Todas as manhãs ele canta no WC. Imaginem como é sadio e rico de alegria de viver. A vontade de cantar surge nele por um reflexo. Estas suas canções, emq ue não há melodia nem palavras, mas unicamente um ta-ra-ra, gritando em diferentes variações, podem ser interpretadas assim:

“Como me é agradável viver… ta-ra! ta-ra!… Os meus intestinos são elásticos… ra-ta-la-ta-ra-ri… Os sucos movem-se em mim corretamente… ra-ta-da-du-ta-ta… Encurta-te, tripa, encurta-te… tram-ba-ba-bum!

Quando, de manhã, ele se levanta, passa por mim (finjo dormir), atravessa a porta que leva para as profundezas do apartamento e vai ao WC, a minha imaginação voa atrás dele. Ouço um reboliço naquele quartinho, onde mal cabe o seu corpo volumoso. O seu ombro roça o lado interno da porta que bateu, os cotovelos chocam-se com as paredes, e ele vai movendo as pernas. Há um vidro oval e fosco embutido na porta do WC. ele gira o comutador, o oval fica então iluminado de dentro para fora e torna-se belo, cor de opala, um ovo. Mentalmente, veko esse ovo, suspenso na treva do corredor.
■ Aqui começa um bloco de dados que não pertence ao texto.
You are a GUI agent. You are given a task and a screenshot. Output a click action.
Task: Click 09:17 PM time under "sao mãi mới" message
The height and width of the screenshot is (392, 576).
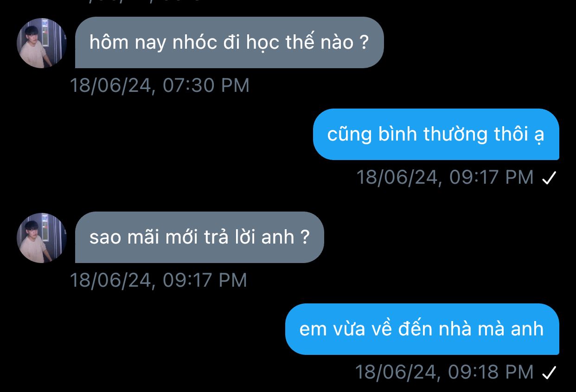pyautogui.click(x=205, y=280)
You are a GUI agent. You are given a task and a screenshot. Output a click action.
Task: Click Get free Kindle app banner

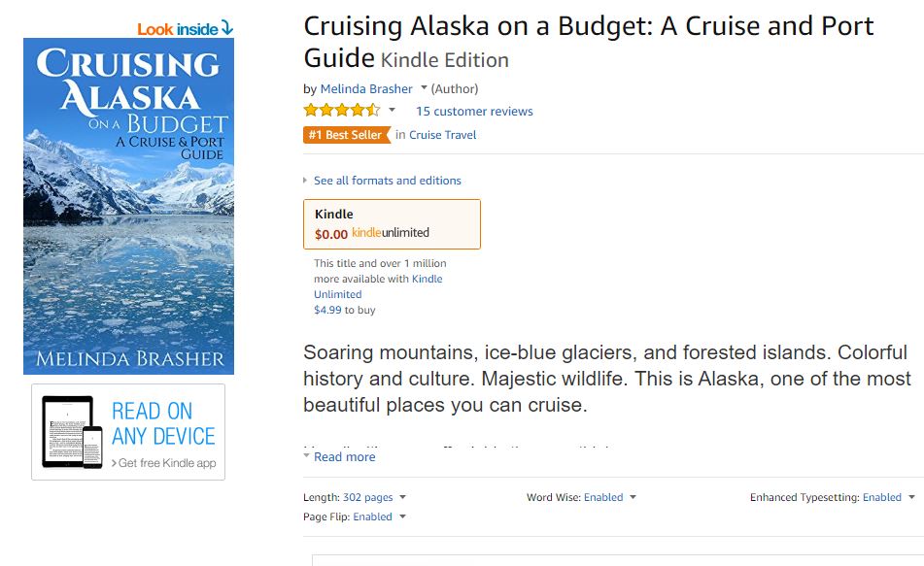pos(163,463)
Ele pesa seis pudes. Recentemente, descendo não sei onde de uma escada, notou tremer-lhe o peito, acompanhando o ritmo dos passos. Por isso, decidiu-se a uma nova série de exercícios ginásticos.

É uma personalidade masculina exemplar.

Geralmente, faz ginástica não no seu quarto de dormir, mas no quarto de destinação indefinida, que eu ocupo. Aí há mais espaço, maia ar, mais luz, mais irradiação. Um frescor jorra pela porta aberta do terraço. Ademais, aí há um lavatório. Ele traz do quarto de dormir uma esteira.

Está nu até a cintura, de ceroula de malha, com um único botão no meio da barriga. O mundo cerúleo e róseo do quarto gira na objetiva de madrepérola do botão. Quando ele se deita de costas sobre a esteira e começa a levantar alternadamente as pernas, o botão não resiste. Desnuda-se-lhe a virilha. Tem virilha magnífica. Uma tenra mancha ruiva. Cantinho secreto. Uma virilha de reprodutor. Vi uma virilha com o mesmo fosco de camurça num antílope macho. A um simples olhar dele, as moças, suas secretárias e escrituárias, ficam certamente atravessadas por correntes elétricas de amor.

[…]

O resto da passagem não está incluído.